START INPUT
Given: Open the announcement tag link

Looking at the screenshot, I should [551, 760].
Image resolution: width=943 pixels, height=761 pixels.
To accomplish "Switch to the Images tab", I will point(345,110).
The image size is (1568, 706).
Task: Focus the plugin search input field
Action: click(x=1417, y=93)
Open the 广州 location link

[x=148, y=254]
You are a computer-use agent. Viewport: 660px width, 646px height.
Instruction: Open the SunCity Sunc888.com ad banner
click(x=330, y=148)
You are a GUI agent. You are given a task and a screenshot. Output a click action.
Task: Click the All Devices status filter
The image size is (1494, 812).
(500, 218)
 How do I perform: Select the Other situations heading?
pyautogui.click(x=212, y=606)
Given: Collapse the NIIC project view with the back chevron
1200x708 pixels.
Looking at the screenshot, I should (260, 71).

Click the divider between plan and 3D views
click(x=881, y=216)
END INPUT
*EXERCISE BRIEF*
Repeat the data in its entirety, word for word.

*ANSWER SECTION*
Given: Open the announcement tag link

Looking at the screenshot, I should [551, 760].
Image resolution: width=943 pixels, height=761 pixels.
To accomplish "Switch to the Images tab", I will point(345,110).
The image size is (1568, 706).
Task: Focus the plugin search input field
Action: click(x=1417, y=93)
Open the 广州 location link

[x=148, y=254]
You are a computer-use agent. Viewport: 660px width, 646px height.
Instruction: Open the SunCity Sunc888.com ad banner
click(x=330, y=148)
You are a GUI agent. You are given a task and a screenshot. Output a click action.
Task: Click the All Devices status filter
The image size is (1494, 812).
(500, 218)
 How do I perform: Select the Other situations heading?
pyautogui.click(x=212, y=606)
Given: Collapse the NIIC project view with the back chevron
1200x708 pixels.
Looking at the screenshot, I should (260, 71).

Click the divider between plan and 3D views
click(x=881, y=216)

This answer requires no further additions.